CA 用のインターネット相互認証を作成する

HCLDomino® クライアントでサーバーを認証したり、保護された S/MIME メッセージを送信できるようにするには、まずクライアントで CA サーバーに対する相互認証を作成し、連絡先に保存する必要があります。これにより、HCLNotes® クライントは、その CA が発行した証明書を持つサーバーまたはクライアントを信頼します。

このタスクについて

クライアントは、信頼されたルートの証明書を使用して相互認証を作成します。相互認証を作成した後は、信頼されたルートの証明書はクライアントにとって不要になります。

Notes 以外のインターネットクライアント用の SSL サーバー認証には、相互認証は不要です。

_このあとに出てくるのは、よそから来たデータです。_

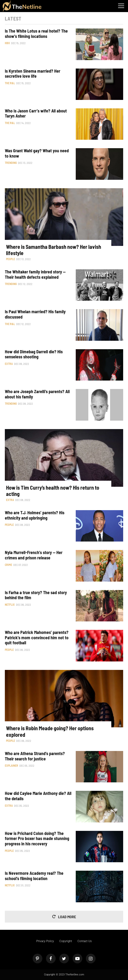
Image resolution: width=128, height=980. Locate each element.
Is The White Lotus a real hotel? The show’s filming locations (36, 33)
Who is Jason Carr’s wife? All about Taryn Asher (36, 113)
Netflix (10, 605)
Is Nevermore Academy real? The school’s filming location (34, 876)
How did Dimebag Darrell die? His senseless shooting (34, 354)
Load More (67, 916)
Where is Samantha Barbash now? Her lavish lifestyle (53, 250)
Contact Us (85, 941)
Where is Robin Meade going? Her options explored (50, 731)
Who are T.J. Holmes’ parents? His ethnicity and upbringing (35, 515)
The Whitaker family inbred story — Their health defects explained (35, 274)
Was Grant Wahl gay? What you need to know (37, 153)
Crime (8, 565)
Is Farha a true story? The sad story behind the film (36, 595)
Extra (9, 363)
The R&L (10, 83)
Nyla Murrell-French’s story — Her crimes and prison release (34, 555)
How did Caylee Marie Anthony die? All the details (38, 796)
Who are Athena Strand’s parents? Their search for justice (35, 756)
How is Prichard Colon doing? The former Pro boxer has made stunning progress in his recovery (37, 838)
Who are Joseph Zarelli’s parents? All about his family (37, 394)
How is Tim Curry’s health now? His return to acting (53, 490)
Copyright (66, 941)
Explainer (11, 765)
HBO (7, 43)
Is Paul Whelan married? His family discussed (35, 314)
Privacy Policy (45, 941)
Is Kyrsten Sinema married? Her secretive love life (32, 73)
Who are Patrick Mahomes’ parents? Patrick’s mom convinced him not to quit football (37, 638)
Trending (11, 162)
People (10, 259)
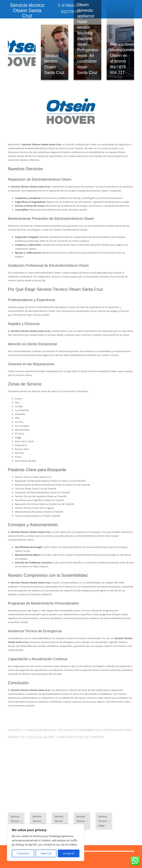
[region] (45, 842)
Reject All (46, 853)
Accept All (69, 853)
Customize (23, 853)
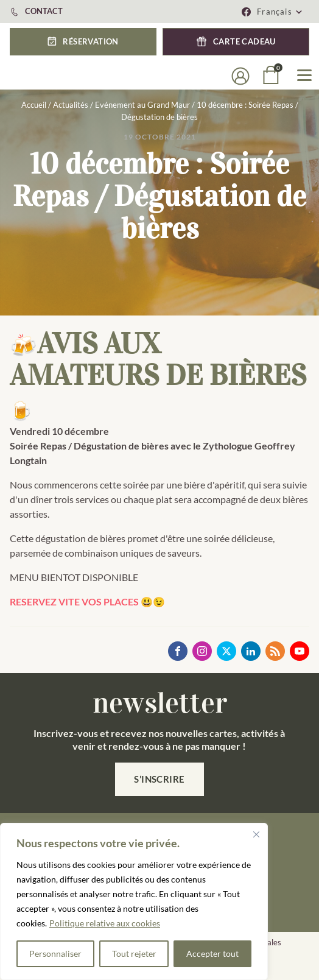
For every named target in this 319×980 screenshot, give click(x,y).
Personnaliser (55, 953)
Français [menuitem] (275, 12)
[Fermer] (256, 834)
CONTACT (44, 11)
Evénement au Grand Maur (142, 105)
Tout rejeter (134, 953)
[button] (83, 41)
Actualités (71, 105)
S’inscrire (160, 779)
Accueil (33, 105)
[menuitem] (280, 12)
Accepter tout (212, 953)
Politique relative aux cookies (105, 923)
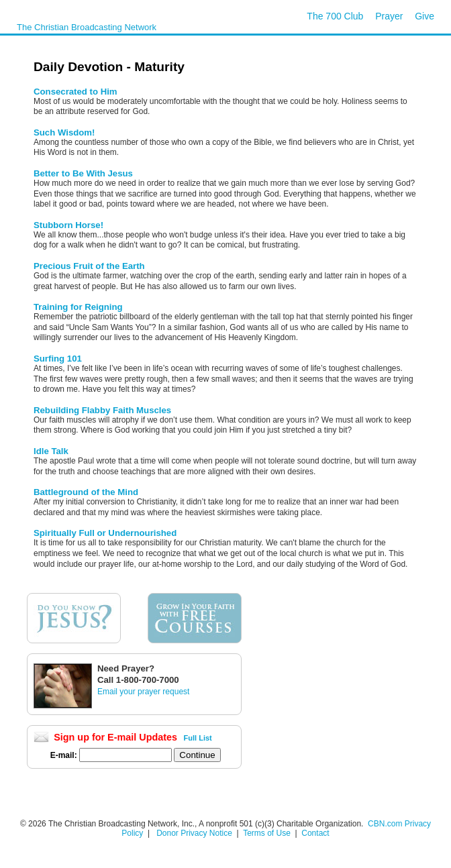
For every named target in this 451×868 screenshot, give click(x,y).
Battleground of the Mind (86, 492)
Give (424, 16)
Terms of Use (268, 833)
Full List (198, 738)
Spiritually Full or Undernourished (105, 533)
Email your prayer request (143, 692)
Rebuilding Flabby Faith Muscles (102, 410)
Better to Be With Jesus (83, 173)
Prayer (389, 16)
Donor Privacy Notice (194, 833)
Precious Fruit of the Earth (89, 266)
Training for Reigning (78, 307)
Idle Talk (51, 451)
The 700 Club (335, 16)
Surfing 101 (58, 358)
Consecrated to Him (75, 91)
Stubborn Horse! (68, 225)
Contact (315, 833)
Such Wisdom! (64, 132)
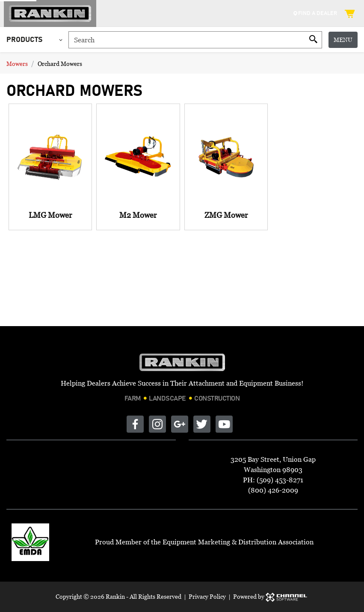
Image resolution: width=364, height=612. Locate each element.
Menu (343, 39)
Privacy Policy (207, 596)
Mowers (17, 63)
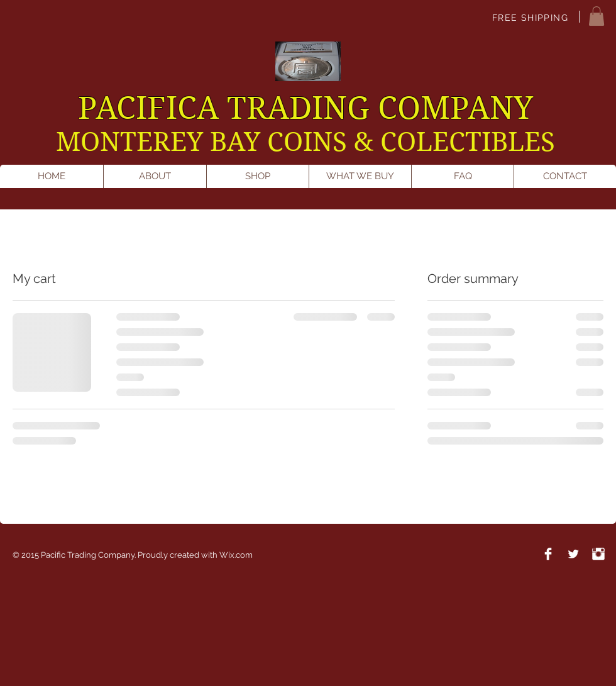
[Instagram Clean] (598, 554)
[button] (597, 16)
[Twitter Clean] (573, 554)
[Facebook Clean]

Notes クライアントでは、サーバーまたはクライアント用の相互認証を作成することもできます。しかし、この場合、Notes クライアントは、そのサーバーまたはクライアントだけを信頼し、CA から発行された証明書を持つ他のサーバーまたはクライアントを信頼しません。

注: ユーザーに Domino ディレクトリから信頼された相互認証を取得させずに、IBM Notes クライアントの連絡先に信頼された相互認証をプッシュすることをお勧めします。

手順

CA により Domino ディレクトリ内に信頼されたルートの証明書が作成されたことを確認します。
[ユーザーセキュリティ] ダイアログボックスでインターネット相互認証を取得するようクライアントに指示します。

タスクの結果

Notes ユーザーは、連絡先に格納されているインターネット相互認証を表示できます。IBM Notes ユーザーがインターネット相互認証を参照する方法については、IBM Notes のヘルプを参照してください。